━━━ Source information

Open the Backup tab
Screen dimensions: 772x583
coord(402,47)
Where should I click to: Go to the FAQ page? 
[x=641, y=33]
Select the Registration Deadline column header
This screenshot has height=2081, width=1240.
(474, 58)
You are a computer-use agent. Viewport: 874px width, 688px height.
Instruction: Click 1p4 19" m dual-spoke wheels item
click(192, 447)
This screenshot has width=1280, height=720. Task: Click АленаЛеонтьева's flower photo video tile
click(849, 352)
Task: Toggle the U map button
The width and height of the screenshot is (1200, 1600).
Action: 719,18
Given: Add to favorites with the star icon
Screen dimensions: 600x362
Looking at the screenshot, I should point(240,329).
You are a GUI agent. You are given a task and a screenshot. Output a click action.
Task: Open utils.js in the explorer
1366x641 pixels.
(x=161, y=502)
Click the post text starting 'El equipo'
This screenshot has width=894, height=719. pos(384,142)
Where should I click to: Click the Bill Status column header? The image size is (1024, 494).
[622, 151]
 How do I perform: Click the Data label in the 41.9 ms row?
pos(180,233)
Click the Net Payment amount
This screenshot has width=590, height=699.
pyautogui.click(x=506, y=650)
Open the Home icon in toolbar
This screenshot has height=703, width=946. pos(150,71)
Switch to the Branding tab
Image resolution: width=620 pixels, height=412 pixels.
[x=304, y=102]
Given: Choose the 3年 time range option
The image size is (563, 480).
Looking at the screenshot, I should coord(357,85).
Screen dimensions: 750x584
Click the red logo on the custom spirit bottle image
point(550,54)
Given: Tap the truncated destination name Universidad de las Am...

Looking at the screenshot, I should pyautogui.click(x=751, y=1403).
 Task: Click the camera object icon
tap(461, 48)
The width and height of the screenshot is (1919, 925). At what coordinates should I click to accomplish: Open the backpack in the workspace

━━━━━━

§ Task to complete:
All of the entries above need to be reproduced exactly.

§ Response area:
Open the Backup tab
Screen dimensions: 772x583
coord(402,47)
Where should I click to: Go to the FAQ page? 
[x=641, y=33]
Select the Registration Deadline column header
This screenshot has height=2081, width=1240.
(474, 58)
You are a computer-use agent. Viewport: 874px width, 688px height.
Instruction: Click 1p4 19" m dual-spoke wheels item
click(192, 447)
This screenshot has width=1280, height=720. Task: Click АленаЛеонтьева's flower photo video tile
click(849, 352)
Task: Toggle the U map button
The width and height of the screenshot is (1200, 1600).
Action: 719,18
Given: Add to favorites with the star icon
Screen dimensions: 600x362
Looking at the screenshot, I should point(240,329).
You are a GUI agent. You are given a task and a screenshot. Output a click action.
Task: Open utils.js in the explorer
1366x641 pixels.
(x=161, y=502)
Click the post text starting 'El equipo'
This screenshot has width=894, height=719. pos(384,142)
Where should I click to: Click the Bill Status column header? The image size is (1024, 494).
[622, 151]
 How do I perform: Click the Data label in the 41.9 ms row?
pos(180,233)
Click the Net Payment amount
This screenshot has width=590, height=699.
pyautogui.click(x=506, y=650)
Open the Home icon in toolbar
This screenshot has height=703, width=946. pos(150,71)
Switch to the Branding tab
Image resolution: width=620 pixels, height=412 pixels.
[x=304, y=102]
Given: Choose the 3年 time range option
The image size is (563, 480).
Looking at the screenshot, I should coord(357,85).
Screen dimensions: 750x584
Click the red logo on the custom spirit bottle image
point(550,54)
Given: Tap the truncated destination name Universidad de las Am...

Looking at the screenshot, I should pyautogui.click(x=751, y=1403).
 Task: Click the camera object icon
tap(461, 48)
The width and height of the screenshot is (1919, 925). At what coordinates should I click to accomplish: Open the backpack in the workspace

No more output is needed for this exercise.